Diva~見失った瞬間から~

「顔出しは、しない。本名も出さない。」

鈴がそう言った時。

私は少し驚いたけれど、

反対はしなかった。


「しゃちょー。あたし達、

歌だけで皆と向き合いたい。」


「……奏乃は?」


「私は、鈴に任せる。

私をここに導いてくれたのは、

鈴だから。」

そう、

私は鈴の望むアーティストにしたい。


「……分かった。

じゃあ、本名じゃない名前は?」


「それは考えてなかった…(ーー;)。

カナ…何か無いかなー…?」

こう言うときに

私に聞くのは間違ってる。


「私…

単純なのしか思い浮かばないよ…。」


「何でも良いよ!ニックネームくらい

カナが付けてよっ!」


「ニックネーム…。

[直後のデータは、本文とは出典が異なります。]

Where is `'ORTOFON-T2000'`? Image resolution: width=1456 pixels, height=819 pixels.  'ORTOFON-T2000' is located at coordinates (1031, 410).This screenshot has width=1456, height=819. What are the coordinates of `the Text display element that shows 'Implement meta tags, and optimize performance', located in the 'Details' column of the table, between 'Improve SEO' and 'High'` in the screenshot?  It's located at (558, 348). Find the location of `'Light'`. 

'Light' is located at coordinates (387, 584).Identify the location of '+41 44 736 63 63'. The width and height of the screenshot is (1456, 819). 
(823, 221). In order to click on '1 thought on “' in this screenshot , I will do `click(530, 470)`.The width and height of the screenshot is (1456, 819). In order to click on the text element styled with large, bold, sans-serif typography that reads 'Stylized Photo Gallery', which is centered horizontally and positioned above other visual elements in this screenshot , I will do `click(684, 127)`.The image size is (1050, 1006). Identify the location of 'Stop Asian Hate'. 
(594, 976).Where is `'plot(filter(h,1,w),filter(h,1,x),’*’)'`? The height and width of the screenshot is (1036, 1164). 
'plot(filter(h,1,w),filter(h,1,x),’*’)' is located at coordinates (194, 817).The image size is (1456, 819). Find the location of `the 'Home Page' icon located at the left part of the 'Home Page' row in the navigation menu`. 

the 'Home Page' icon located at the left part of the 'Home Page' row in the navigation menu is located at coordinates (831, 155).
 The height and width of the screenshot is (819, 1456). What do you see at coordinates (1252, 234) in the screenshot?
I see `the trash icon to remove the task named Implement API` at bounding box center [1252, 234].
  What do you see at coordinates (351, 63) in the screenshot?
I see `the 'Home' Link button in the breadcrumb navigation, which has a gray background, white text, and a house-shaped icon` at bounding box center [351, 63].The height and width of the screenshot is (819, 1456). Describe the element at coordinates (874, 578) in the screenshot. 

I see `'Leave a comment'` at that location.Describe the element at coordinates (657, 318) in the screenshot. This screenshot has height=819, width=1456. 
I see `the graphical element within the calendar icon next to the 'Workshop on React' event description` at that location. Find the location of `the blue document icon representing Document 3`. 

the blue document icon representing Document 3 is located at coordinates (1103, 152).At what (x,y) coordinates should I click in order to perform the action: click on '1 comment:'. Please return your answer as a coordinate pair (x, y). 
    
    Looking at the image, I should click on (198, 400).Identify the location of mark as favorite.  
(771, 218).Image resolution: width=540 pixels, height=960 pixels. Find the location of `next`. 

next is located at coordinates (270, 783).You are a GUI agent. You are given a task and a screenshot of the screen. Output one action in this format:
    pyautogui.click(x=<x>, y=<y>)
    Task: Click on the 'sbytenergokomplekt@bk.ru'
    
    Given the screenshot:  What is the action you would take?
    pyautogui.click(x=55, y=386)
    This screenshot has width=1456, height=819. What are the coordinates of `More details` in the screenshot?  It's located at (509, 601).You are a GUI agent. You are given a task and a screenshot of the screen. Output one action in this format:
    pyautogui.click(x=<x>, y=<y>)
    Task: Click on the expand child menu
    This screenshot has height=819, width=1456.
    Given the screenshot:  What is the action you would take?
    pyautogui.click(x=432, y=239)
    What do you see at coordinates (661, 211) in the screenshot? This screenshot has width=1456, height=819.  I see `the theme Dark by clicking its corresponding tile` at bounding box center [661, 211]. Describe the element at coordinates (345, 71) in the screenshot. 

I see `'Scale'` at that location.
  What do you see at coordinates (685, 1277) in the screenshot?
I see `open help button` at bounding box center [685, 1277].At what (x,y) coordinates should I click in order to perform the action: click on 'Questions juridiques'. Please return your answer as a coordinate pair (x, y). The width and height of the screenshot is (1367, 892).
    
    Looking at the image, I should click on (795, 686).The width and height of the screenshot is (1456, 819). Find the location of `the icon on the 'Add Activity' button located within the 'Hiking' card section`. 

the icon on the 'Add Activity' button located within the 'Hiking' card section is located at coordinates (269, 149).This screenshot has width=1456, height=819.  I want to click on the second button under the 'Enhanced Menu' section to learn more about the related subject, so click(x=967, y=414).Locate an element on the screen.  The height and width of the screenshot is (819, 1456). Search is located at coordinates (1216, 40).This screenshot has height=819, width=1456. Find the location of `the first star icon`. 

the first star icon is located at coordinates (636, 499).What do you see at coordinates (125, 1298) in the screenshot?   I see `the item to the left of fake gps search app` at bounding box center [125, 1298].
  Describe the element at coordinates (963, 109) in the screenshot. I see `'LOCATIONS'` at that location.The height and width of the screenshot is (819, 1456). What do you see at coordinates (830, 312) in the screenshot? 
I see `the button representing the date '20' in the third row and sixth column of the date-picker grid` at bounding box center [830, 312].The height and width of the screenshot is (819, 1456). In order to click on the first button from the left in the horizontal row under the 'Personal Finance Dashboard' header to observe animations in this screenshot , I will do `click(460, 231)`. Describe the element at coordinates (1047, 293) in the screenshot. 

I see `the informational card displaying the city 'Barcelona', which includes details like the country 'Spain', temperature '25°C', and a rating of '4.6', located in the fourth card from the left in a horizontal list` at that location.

」

"鈴"と"奏乃"…。

"りん"と"かなの"…。


「じゃあ…"エル"と"ケイ"………とか?」


「"エル"と"ケイ"?

あたしが"エル"でカナが"ケイ"?」


「うん…。」


「何で?」

理由を聞くのか…。


「……"鈴"の"L"と、"奏乃"の"K"。」


「…………イニシャル!」

鈴がパアッと言う

効果音が付きそうな笑顔で

勢いよくそう言った。


「良いじゃんっ!カッコいい!!」


「…………単純…。」


「しゃちょー、うっさい!」

単純ですみません。


こうして、

"Diva"と"エル"と"ケイ"が誕生した。